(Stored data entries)
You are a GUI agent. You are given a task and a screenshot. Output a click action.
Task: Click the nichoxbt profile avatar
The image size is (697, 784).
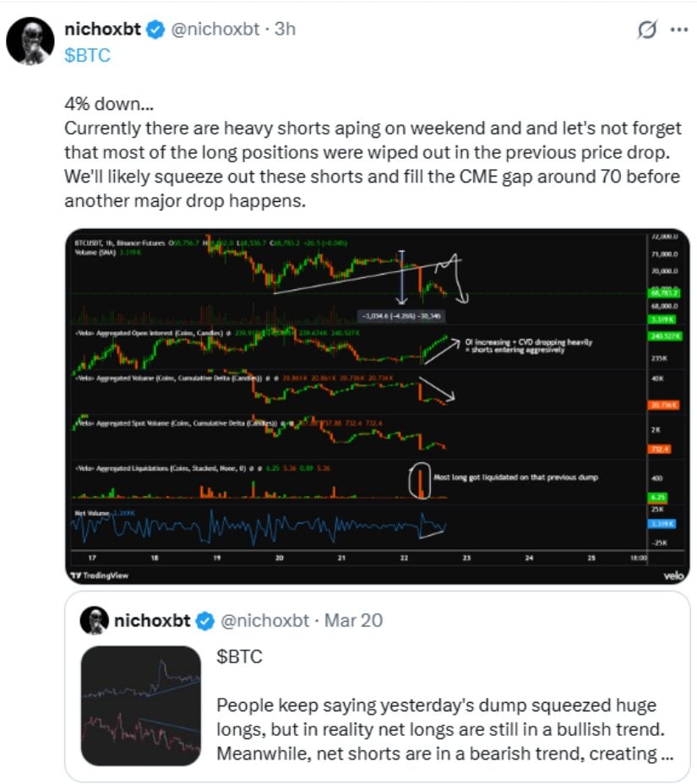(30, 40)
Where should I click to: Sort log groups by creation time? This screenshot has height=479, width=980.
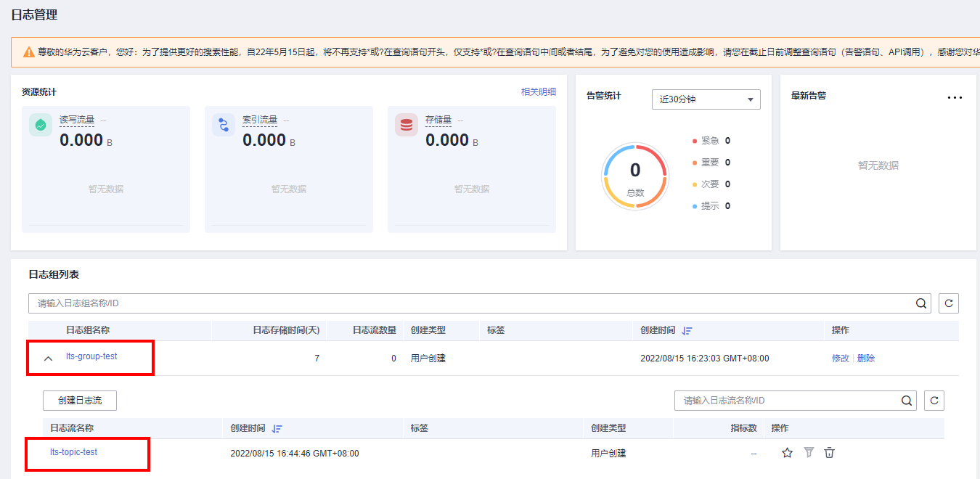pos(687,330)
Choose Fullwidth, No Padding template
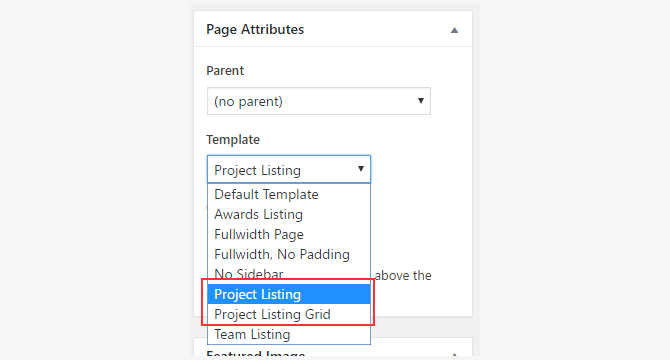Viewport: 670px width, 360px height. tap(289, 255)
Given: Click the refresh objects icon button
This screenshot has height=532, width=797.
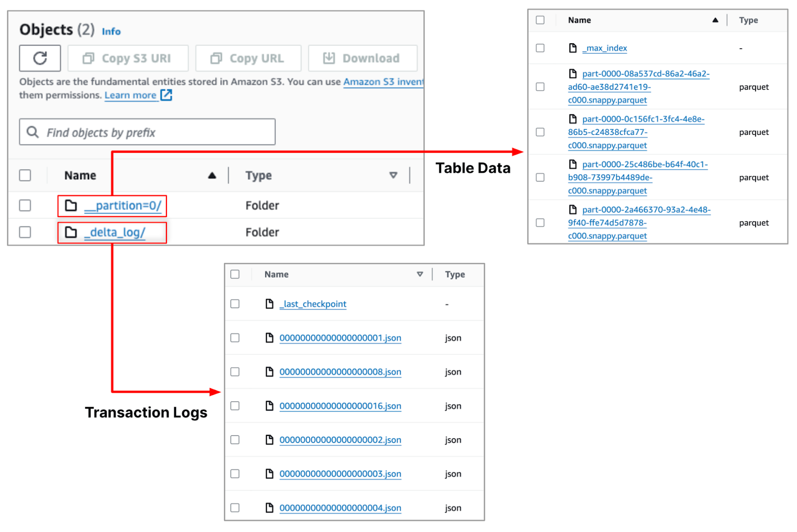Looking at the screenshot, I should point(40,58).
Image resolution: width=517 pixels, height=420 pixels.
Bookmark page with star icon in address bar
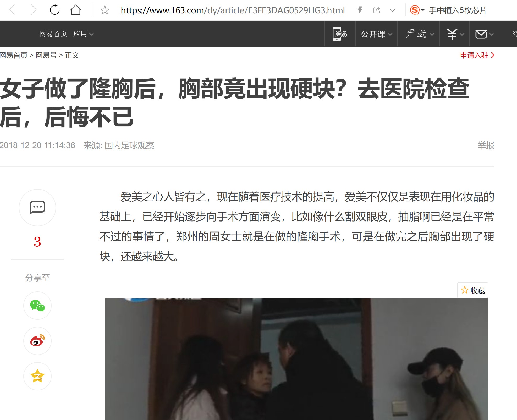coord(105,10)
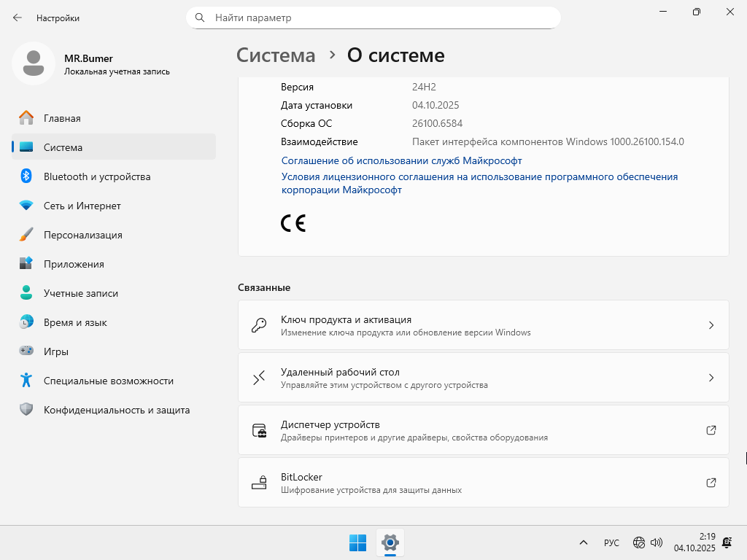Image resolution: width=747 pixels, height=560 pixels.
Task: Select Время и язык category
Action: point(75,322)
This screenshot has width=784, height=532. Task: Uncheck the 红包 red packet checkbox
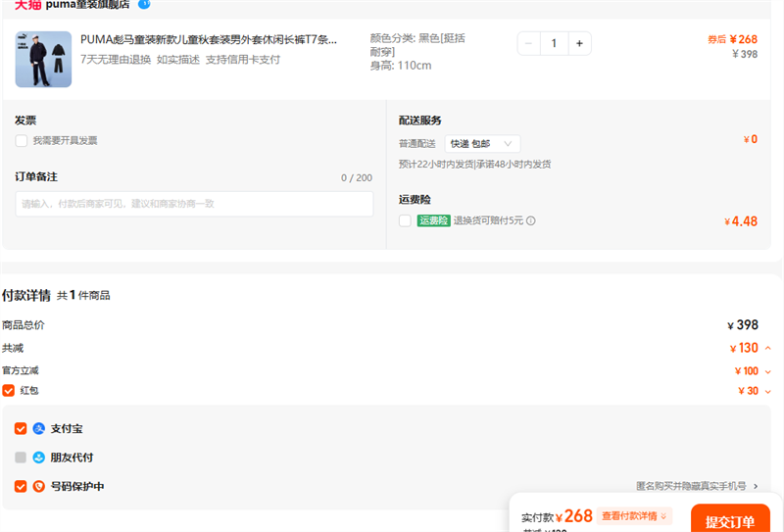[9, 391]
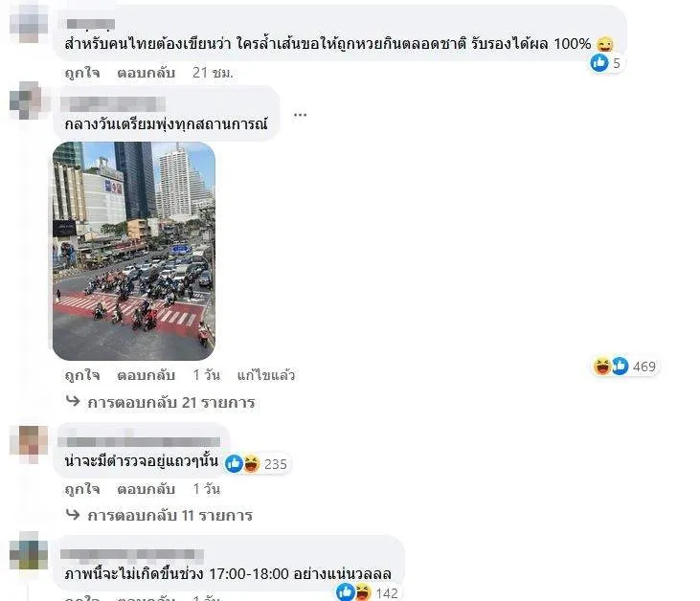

...

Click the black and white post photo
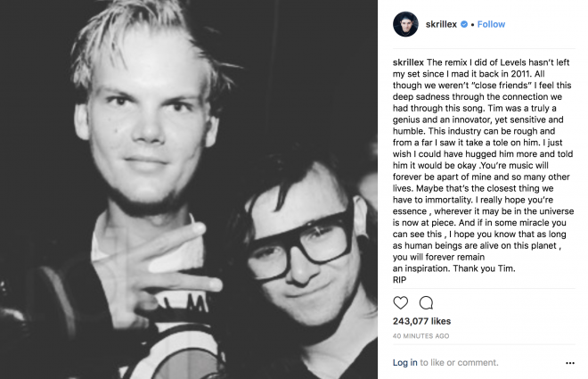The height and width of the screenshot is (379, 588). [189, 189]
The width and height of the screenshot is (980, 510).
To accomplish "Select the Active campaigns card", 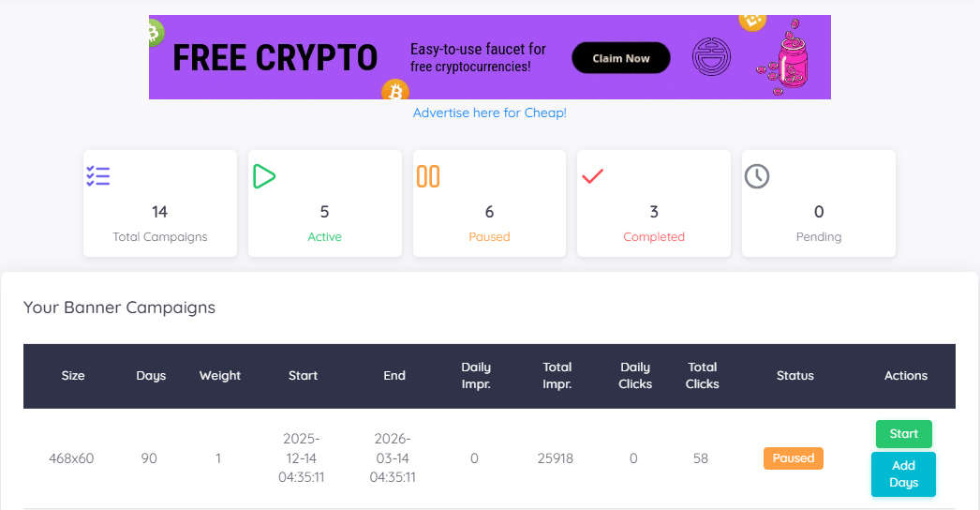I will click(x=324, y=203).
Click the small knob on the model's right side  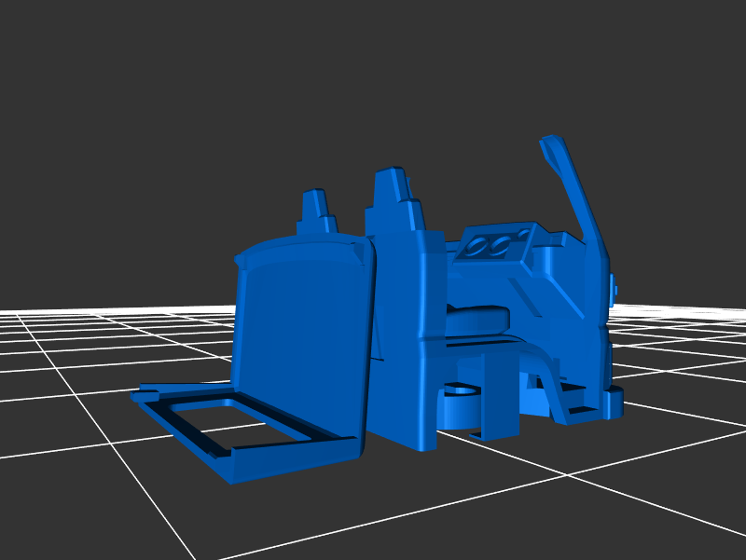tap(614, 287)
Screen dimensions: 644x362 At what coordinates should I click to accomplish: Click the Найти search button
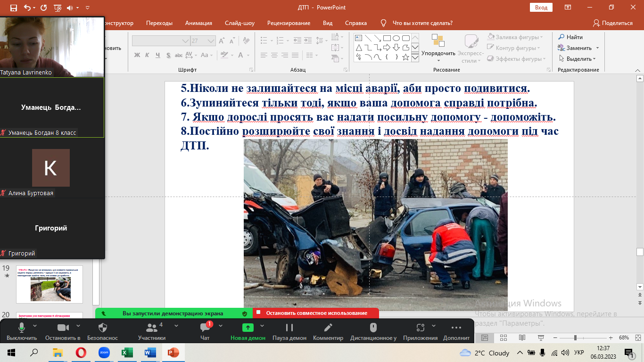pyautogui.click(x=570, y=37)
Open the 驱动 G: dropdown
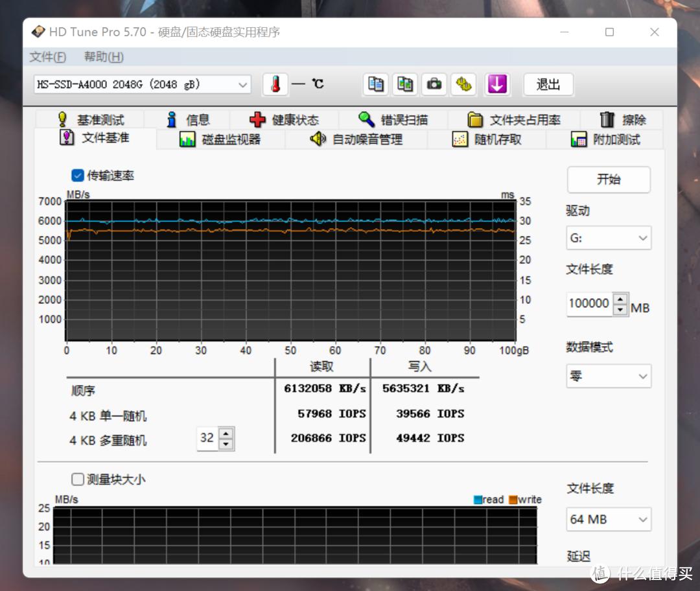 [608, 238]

### What to do
Give again the stretch of the entries above that begins at the line with "The image size is (697, 784)." and ends at the line with "Image resolution: width=517", word for word, with no pictures.

### Solution for this task
The image size is (697, 784).
(30, 40)
Where should I click to: Sort log groups by creation time? This screenshot has height=479, width=980.
pos(687,330)
Choose Fullwidth, No Padding template
Viewport: 670px width, 360px height. tap(289, 255)
Given: Click the refresh objects icon button
This screenshot has height=532, width=797.
Looking at the screenshot, I should point(40,58).
Image resolution: width=517 pixels, height=420 pixels.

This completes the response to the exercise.